Ken Beals October 3rd, 2009 12:46 AM

In your view what are the ingredients that...
 
make up a professional Videographer ? ( Videographer = able to do it all from pre-prod., prod. and post-prod.)

Put aside the notion that being paid makes one a professional am more curious about :

1) the essential core competencies needed
2) the professional attitude needed
3) Education needed ? formal ? apprentice/mentor ? lynda.com type tutorials ?
4) other attributes one must possess or develop
5) Is your reputation among peers important ? If so how do you build that reputation.
6) Is your reputation among clients important ? If so how do you build that ?
7) Does a true professional seek the friendship of other peers for encouragement or challenge-ment ?
8) How about physical well being ? Excercise, eating well proper sleep ... lets not forget good hygiene practices too.
9) Does personality matter?

Does the "it" factor play a role ?

The reason am posing this hopefully thought provoking question is that although I personally am extremely passionate about videography still feel woefully inept even mediocre at this craft.



Please share some of the things you do to elevate or motivate yourself in becoming a professional a true professional.

Tripp Woelfel October 3rd, 2009 07:53 AM

Quote:

Originally Posted by Ken Beals (Post 1427149)
...I personally am extremely passionate about videography...

I think you've hit the key starting point. Without passion, and some innate ability this will be a tough row to hoe.

Becoming a professional at anything involves the same set of traits. Skill, diligence, integrity, knowledge and delivering a quality product to the customer are central to success. Your lessons were learned as a small child from your parents, school (maybe) and your peers when you were growing up. It's not really that complex.

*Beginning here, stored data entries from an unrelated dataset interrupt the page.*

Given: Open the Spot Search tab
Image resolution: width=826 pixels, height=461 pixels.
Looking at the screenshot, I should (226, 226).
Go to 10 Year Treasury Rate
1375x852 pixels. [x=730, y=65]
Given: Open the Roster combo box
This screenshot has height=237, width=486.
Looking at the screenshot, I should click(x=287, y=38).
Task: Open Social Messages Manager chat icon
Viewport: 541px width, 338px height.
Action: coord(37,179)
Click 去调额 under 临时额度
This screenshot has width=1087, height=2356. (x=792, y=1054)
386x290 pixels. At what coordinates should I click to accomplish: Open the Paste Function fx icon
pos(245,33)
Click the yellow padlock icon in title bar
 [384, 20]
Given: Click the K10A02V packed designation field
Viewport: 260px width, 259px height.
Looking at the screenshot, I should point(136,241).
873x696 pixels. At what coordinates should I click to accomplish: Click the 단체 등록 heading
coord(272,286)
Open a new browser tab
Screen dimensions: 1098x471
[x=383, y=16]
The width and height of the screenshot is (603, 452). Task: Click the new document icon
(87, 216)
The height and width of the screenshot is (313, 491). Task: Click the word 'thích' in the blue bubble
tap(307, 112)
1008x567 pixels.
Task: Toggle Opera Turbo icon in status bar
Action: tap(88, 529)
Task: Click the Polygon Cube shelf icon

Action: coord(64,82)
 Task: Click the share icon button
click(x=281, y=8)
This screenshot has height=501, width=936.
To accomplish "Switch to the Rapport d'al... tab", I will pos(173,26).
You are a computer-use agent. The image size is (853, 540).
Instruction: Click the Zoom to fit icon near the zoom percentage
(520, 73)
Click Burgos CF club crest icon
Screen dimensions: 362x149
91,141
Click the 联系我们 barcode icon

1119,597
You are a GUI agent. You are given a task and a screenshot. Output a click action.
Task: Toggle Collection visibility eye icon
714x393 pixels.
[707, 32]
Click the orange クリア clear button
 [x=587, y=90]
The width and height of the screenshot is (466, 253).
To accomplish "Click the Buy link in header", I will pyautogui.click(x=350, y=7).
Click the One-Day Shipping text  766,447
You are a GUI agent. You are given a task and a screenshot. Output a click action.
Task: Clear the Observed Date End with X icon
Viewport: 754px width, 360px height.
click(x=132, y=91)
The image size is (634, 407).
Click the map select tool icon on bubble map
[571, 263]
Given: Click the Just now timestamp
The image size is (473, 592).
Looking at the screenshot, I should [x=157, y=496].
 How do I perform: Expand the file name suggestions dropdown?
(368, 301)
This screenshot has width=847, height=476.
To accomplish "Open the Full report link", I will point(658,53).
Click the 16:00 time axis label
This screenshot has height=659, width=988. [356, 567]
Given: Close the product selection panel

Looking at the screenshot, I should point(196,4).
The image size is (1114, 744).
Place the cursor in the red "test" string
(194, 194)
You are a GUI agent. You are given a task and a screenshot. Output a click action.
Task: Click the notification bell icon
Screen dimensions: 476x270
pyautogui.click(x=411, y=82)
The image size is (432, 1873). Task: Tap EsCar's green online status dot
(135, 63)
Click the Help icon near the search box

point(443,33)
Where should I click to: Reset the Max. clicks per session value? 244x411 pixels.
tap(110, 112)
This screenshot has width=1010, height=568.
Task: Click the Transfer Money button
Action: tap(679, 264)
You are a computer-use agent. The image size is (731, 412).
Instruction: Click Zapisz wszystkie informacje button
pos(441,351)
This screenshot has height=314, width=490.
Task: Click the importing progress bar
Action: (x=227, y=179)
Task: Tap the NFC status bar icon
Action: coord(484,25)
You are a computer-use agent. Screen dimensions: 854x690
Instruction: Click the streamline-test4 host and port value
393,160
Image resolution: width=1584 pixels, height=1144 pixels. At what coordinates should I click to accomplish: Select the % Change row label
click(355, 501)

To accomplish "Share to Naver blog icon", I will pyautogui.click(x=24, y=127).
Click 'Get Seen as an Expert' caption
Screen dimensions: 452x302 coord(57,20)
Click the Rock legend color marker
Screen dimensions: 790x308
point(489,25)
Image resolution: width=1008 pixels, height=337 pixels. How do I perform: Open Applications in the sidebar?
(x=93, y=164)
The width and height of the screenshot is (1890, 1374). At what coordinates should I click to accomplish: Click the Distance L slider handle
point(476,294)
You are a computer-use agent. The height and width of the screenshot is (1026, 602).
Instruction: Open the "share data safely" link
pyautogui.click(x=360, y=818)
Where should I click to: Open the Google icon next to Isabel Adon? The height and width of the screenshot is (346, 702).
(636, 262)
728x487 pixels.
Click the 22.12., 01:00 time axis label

A couple of axioms work for me. "Say what you mean and mean what you say." Be honest. People respect that and be comfortable working with you. Hidden agendas are difficult for people to accurately suss out so they don't generally want to deal with it.

"Under-commit and over deliver." Accurately setting expectations, especially when it comes to delivery times and costs are key. It relates to the first axiom as both deal with honesty.

I am completely self taught, but I wouldn't consider myself anything more than a mediocre producer. Others may rank me higher or lower but it's important for me to understand my strengths and weaknesses and work to strengthen my soft spots.

It's important to keep learning new things and trying new types of projects and approaches to them. That will grow your knowledge base. That will make you more desirable in the marketplace.

Let me quickly answer your questions by the numbers.
1) Be willing to work hard and learn from mistakes
2) Same as with any business. I covered this earlier in this message
3) As much as you can get from wherever you can get it. Never stop learning
4) If you want to work with people, you have to make them like you
5) Critical. See above.
6) Again critical if you want customers to refer you to others.
7) You want to be a "mensch". Look it up. Read a book on making friends and marketing yourself.
8) This is obvious. No one's going to hire you if you're a schlub or look like you're going to fall over dead.
9) Personality always matters.

Have you ever heard the expression, "people buy from people they like"? Have you heard it more than once. It's repeatedly said because it's true.

Having been locally world famous early in my life, I put very little stock in "it". "It" is a by-product of good ideas, hard work and the resulting success. "It" is not a destination. It's a sign of how well you're doing but it is always fleeting.

My recommendation is that you pay attention to the basics, work hard, be honest and learn everything you can. There are much worse starting points than that.

Good luck.

Grinner Hester October 3rd, 2009 09:01 AM

The it factor is everything. Yuo can teach a monkey how to push buttons but you can't create passion for an art. Either somone has that or they don't. This is what makes the best shooter and the most tenacious networkers.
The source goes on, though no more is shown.